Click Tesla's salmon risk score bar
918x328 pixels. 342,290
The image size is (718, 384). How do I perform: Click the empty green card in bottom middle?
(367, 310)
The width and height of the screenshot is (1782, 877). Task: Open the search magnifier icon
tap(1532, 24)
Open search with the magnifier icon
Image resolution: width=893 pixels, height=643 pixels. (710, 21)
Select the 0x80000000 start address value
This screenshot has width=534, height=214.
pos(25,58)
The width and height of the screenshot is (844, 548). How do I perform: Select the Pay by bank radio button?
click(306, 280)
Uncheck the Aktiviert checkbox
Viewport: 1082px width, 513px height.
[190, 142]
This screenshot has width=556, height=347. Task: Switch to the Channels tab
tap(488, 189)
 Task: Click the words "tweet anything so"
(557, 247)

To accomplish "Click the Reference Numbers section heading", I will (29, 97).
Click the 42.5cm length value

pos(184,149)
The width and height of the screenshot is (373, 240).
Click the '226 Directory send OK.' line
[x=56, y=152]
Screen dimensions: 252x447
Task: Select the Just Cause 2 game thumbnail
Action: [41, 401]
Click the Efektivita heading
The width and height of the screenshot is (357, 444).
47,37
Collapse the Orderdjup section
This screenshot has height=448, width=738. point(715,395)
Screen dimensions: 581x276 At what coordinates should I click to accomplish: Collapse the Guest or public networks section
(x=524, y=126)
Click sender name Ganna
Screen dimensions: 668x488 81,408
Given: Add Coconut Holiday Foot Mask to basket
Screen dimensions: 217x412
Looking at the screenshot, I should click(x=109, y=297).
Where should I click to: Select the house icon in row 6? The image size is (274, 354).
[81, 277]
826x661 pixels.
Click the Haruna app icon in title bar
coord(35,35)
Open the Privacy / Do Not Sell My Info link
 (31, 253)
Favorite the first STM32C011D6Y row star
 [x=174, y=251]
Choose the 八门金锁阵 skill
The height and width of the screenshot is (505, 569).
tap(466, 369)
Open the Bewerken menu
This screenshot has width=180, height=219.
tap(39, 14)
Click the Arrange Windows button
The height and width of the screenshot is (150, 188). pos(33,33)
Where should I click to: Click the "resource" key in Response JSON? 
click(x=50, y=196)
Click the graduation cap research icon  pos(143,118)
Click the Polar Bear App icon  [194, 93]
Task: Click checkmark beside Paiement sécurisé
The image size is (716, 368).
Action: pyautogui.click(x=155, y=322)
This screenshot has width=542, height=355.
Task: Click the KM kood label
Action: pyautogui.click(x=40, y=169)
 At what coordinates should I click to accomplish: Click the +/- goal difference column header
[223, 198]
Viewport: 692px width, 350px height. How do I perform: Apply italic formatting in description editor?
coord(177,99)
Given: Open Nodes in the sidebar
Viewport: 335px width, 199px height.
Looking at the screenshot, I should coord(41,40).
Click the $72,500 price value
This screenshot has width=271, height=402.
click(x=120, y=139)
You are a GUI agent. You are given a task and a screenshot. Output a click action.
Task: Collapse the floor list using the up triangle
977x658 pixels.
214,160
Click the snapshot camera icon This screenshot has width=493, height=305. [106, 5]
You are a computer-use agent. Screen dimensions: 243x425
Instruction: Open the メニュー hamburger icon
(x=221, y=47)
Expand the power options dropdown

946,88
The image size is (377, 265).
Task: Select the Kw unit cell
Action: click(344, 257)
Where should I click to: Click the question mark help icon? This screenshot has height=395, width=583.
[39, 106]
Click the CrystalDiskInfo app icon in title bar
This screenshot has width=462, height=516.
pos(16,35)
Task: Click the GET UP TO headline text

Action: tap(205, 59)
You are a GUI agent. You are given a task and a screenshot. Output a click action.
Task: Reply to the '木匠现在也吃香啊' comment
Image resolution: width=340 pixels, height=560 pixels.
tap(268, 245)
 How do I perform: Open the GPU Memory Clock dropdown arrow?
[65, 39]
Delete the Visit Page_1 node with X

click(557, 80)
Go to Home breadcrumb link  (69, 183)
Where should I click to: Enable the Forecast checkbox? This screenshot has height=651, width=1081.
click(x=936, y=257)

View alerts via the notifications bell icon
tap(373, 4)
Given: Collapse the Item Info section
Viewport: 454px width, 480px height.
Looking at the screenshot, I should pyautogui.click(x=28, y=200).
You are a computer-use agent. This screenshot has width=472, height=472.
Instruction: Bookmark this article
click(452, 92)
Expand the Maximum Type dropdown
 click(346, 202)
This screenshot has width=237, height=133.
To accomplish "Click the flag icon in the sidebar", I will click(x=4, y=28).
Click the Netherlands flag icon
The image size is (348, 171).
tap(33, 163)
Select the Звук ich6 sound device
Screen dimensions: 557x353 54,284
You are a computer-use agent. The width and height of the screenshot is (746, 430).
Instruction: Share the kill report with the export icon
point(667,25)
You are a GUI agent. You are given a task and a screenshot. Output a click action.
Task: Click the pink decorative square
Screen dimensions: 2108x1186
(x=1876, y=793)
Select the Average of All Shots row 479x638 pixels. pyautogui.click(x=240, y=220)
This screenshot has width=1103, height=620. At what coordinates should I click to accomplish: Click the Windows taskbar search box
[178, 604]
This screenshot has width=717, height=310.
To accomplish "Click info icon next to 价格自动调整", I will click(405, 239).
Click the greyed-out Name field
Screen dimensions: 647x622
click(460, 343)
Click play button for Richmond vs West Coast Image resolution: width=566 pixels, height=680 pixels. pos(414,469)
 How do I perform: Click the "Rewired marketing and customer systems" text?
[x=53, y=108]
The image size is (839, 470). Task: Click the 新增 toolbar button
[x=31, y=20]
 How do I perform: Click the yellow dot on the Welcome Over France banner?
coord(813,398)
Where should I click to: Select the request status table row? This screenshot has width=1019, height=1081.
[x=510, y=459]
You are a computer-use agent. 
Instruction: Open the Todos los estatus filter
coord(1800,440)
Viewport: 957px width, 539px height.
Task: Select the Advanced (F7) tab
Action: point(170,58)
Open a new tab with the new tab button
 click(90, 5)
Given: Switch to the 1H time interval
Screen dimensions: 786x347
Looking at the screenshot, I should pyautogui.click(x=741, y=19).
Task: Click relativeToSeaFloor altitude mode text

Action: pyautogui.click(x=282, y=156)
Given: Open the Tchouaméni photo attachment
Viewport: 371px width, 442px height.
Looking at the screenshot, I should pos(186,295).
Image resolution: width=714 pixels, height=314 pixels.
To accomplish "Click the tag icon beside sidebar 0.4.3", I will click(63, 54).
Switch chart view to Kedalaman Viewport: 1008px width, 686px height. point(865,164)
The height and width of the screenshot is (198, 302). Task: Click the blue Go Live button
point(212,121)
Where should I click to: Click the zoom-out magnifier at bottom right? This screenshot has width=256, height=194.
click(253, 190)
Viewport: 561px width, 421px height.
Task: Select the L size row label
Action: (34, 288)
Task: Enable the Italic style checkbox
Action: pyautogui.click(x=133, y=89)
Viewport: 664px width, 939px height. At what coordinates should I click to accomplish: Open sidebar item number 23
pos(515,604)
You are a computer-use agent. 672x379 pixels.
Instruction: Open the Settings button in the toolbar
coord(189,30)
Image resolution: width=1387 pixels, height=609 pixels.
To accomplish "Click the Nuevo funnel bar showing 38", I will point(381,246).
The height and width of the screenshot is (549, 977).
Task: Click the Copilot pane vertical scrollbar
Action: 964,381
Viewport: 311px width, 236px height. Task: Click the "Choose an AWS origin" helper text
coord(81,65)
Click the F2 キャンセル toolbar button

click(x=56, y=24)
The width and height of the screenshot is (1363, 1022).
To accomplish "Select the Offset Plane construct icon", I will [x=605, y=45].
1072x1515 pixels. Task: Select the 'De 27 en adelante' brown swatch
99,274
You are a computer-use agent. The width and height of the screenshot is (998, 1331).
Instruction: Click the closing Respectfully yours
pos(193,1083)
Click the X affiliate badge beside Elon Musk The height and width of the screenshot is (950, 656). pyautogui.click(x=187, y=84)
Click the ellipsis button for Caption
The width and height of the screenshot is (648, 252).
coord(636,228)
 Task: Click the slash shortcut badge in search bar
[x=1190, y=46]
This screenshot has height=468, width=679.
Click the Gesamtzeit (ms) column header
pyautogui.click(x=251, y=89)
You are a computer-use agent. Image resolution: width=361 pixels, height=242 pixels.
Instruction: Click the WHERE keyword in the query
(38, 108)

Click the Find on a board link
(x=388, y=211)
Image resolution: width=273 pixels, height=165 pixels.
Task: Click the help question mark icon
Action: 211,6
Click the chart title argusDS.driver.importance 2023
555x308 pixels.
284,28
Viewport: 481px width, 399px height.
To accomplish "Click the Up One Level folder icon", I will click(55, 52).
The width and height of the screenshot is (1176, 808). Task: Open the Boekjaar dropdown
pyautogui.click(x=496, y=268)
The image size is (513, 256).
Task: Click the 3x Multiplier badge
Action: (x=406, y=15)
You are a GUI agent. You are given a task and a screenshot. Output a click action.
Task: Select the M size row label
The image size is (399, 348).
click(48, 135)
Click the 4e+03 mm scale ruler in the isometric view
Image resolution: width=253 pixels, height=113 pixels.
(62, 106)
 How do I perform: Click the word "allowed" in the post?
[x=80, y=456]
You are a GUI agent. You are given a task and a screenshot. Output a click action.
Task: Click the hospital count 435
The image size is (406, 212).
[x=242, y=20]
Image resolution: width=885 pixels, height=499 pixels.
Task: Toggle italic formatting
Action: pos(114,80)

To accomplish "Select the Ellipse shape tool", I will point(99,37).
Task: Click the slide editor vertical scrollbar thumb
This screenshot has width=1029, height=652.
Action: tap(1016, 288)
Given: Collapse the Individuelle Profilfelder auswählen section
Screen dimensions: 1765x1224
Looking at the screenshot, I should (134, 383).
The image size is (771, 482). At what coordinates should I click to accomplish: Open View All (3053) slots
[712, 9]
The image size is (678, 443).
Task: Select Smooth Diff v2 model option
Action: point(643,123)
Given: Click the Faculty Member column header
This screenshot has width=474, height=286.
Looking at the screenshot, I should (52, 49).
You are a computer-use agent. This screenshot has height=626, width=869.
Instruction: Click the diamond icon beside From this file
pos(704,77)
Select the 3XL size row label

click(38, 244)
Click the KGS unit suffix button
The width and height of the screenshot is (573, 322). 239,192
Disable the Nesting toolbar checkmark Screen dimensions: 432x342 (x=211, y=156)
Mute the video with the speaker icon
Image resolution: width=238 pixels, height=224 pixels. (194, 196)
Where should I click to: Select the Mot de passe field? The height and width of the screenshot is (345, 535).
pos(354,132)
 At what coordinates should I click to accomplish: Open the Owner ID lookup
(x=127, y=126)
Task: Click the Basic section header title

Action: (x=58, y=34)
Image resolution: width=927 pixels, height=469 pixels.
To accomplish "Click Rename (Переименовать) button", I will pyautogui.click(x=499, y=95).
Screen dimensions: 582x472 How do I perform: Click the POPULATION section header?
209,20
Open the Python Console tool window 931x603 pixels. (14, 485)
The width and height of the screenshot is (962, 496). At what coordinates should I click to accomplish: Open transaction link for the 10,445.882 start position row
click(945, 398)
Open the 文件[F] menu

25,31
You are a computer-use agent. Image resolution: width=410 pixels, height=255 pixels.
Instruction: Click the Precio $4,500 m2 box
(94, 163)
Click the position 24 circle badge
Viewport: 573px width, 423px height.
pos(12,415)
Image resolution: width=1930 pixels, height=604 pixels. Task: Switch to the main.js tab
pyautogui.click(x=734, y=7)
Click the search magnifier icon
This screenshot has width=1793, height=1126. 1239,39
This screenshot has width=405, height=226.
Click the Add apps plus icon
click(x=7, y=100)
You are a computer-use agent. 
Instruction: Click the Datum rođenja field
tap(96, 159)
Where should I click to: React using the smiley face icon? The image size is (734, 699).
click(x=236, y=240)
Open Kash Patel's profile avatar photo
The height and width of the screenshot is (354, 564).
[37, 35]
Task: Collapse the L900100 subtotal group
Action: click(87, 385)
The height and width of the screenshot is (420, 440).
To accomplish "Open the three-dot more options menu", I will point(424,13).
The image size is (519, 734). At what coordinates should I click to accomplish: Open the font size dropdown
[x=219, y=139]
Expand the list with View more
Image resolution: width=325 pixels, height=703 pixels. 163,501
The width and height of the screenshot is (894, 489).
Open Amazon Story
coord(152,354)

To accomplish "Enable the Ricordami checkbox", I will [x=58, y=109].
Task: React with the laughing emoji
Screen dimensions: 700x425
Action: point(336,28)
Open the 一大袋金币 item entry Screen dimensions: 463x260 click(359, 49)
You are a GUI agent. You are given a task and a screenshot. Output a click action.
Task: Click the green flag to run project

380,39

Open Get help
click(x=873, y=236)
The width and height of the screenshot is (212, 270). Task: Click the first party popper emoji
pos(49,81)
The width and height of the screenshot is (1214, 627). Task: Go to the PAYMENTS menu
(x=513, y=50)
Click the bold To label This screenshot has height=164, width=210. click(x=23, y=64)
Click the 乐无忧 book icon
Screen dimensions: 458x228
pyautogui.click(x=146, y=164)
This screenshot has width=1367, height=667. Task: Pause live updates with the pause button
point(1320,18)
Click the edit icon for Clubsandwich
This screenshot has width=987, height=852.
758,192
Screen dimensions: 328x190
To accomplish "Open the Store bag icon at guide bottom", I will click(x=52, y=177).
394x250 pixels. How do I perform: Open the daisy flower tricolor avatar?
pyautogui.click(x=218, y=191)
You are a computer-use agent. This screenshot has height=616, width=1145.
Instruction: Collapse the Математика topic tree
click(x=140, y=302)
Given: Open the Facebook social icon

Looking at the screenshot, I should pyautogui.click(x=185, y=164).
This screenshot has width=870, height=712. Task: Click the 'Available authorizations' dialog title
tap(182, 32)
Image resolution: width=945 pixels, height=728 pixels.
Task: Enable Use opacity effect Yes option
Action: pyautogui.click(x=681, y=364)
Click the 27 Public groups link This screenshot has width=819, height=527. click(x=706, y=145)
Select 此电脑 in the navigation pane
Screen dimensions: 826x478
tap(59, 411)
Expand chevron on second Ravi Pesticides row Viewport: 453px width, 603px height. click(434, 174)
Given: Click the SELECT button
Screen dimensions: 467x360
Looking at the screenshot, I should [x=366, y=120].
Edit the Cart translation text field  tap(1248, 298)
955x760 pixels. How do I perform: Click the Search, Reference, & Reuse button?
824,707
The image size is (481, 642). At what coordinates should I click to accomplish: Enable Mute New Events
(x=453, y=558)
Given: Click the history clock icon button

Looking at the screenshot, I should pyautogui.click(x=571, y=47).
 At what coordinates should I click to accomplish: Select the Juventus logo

________

• _What is expected_: Retype only this portion of the data above: the line containing "The height and width of the screenshot is (354, 564).", the line containing "Open the 一大袋金币", and all lines between them, exactly.

• _Output for this exercise_:
The height and width of the screenshot is (354, 564).
[37, 35]
Task: Collapse the L900100 subtotal group
Action: click(87, 385)
The height and width of the screenshot is (420, 440).
To accomplish "Open the three-dot more options menu", I will point(424,13).
The image size is (519, 734). At what coordinates should I click to accomplish: Open the font size dropdown
[x=219, y=139]
Expand the list with View more
Image resolution: width=325 pixels, height=703 pixels. 163,501
The width and height of the screenshot is (894, 489).
Open Amazon Story
coord(152,354)

To accomplish "Enable the Ricordami checkbox", I will [x=58, y=109].
Task: React with the laughing emoji
Screen dimensions: 700x425
Action: point(336,28)
Open the 一大袋金币 item entry Screen dimensions: 463x260 click(359, 49)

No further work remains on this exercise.